For a custom image labeling recipe, we are loading in images from Google Cloud with expiring links - Therefore, I have set up a custom input hash based on the storage blob ID which is more permanent.
Only problem is, that when the Prodigy server is restarted, the already annotated example is not excluded.
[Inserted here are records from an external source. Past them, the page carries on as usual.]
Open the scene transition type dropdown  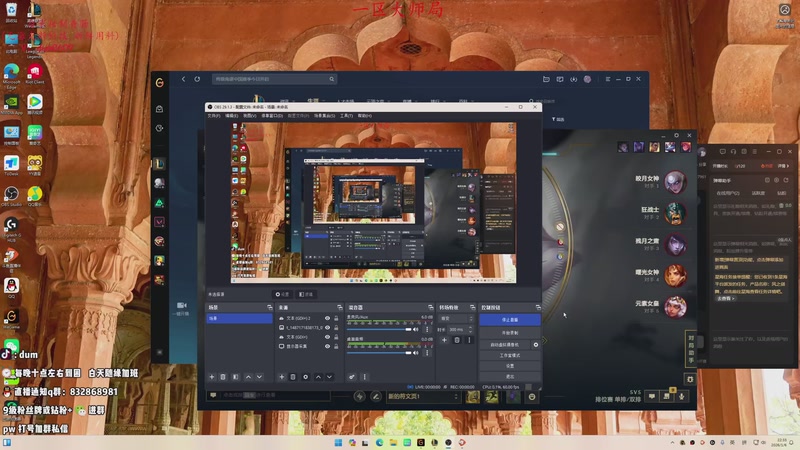click(457, 318)
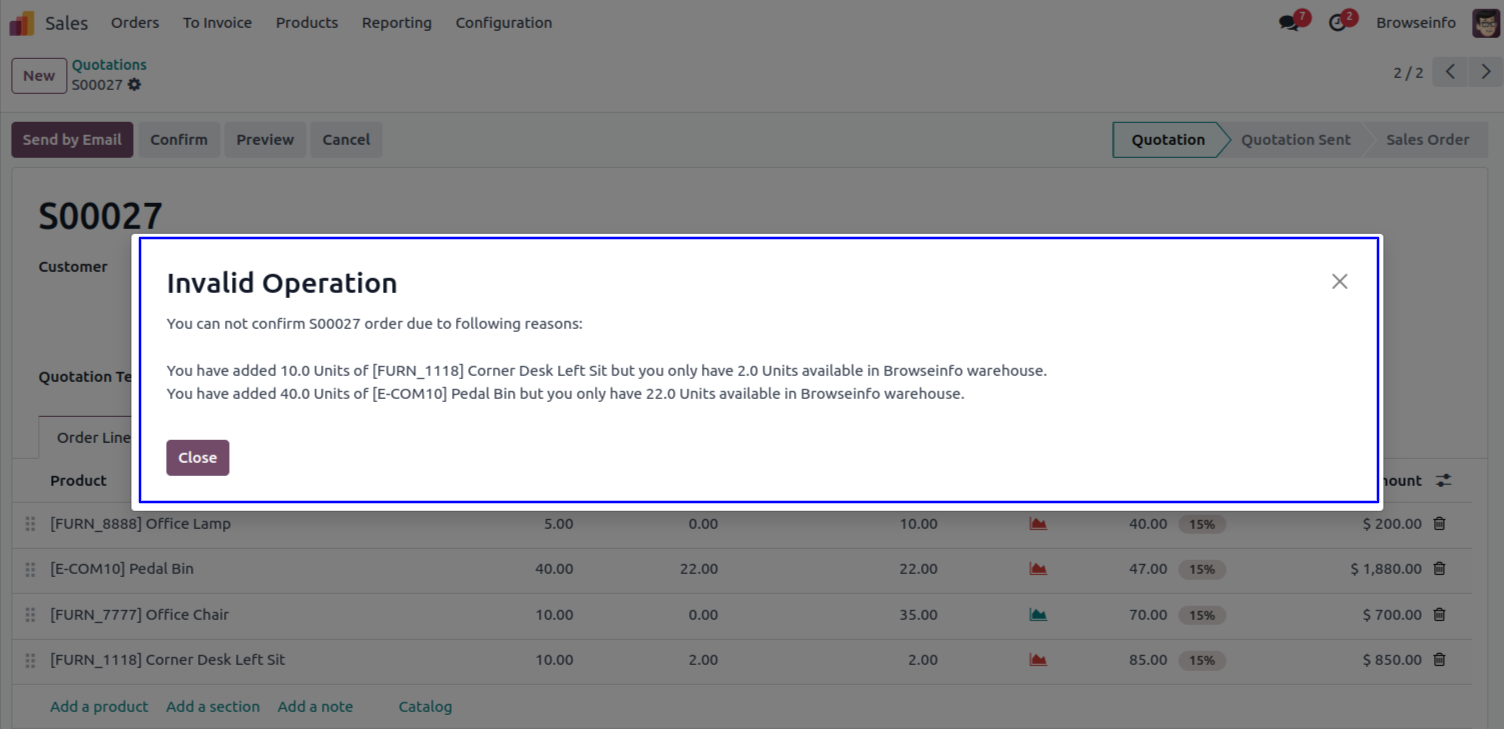Go to previous record arrow

coord(1450,72)
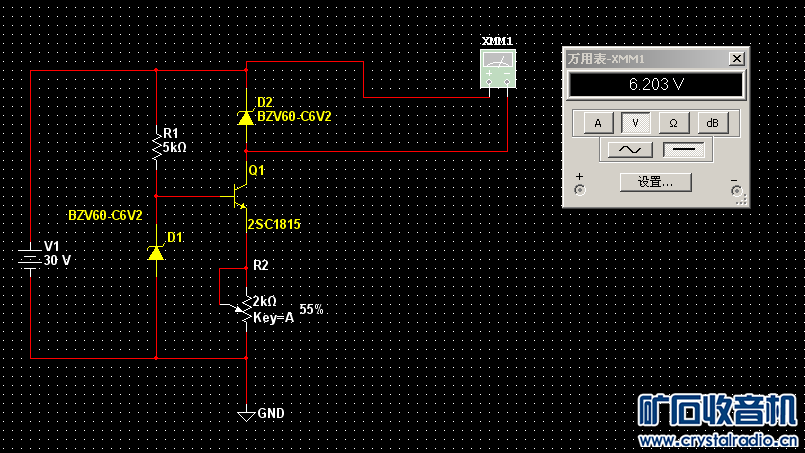Open the www.crystalradio.cn watermark link
Viewport: 805px width, 453px height.
718,440
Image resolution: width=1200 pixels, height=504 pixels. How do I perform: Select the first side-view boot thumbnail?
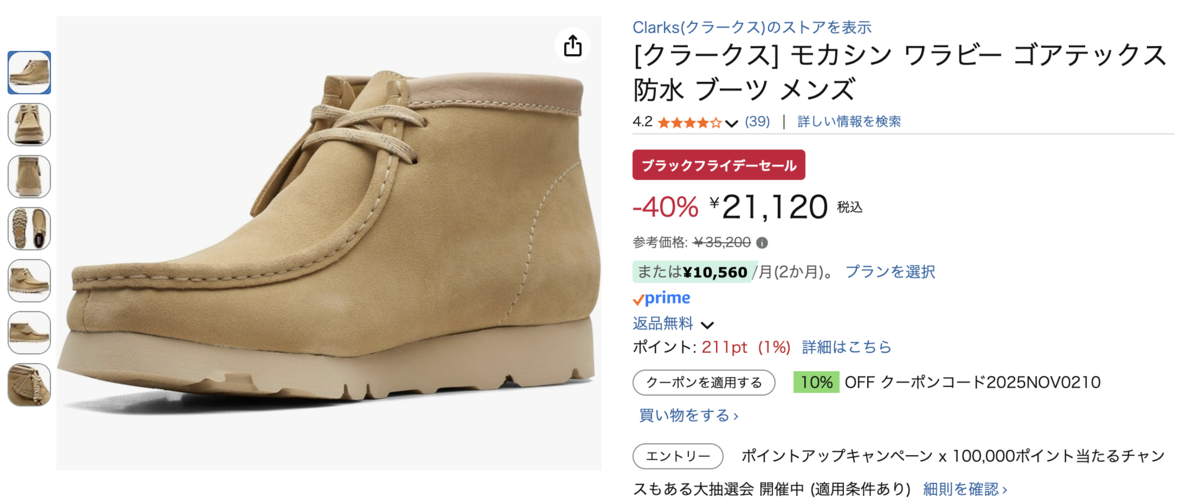tap(29, 72)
I have double checked that the input hashes for the same images are identical, but I am able to label and add them them to the example SQL table more than once if I restart the Prodigy server.
I have some confusion about the hashing: The documentation says that task_hash
is used for exclusion, while some forum posts indicate that the input_hash
is used.
Our recipe:
@prodigy.recipe('kanda_object_detection_gcloud',
dataset=("The dataset to use.", "positional", None, str),
bucket_name=("Name of the cloud bucket containing images.", "positional", None, str),
label=("One or more comma-separated labels", "positional", None, split_string)
)
def kanda_object_detection_gcloud(dataset, bucket_name, label):
"""
Manually annotate images by drawing rectangular bounding boxes on the image. Loads images via Google Cloud Storage bucket.
"""
stream = google_bucket_image_loader(bucket_name, dataset)
return {
'view_id': 'image_manual',
'dataset': dataset,
'stream': stream,
'exclude': [dataset],
'config': {
'label': ', '.join(label),
'labels': label,
'darken_image': 0.1,
"ner_manual_label_style": "dropdown"
}
}
Our stream:
def google_bucket_image_loader(bucket_name, dataset):
client = storage.Client()
bucket = client.get_bucket(bucket_name)
blobs = bucket.list_blobs(prefix=dataset)
for page in blobs.pages:
for blob in page:
# TODO: Should this implement a custom exclusion function?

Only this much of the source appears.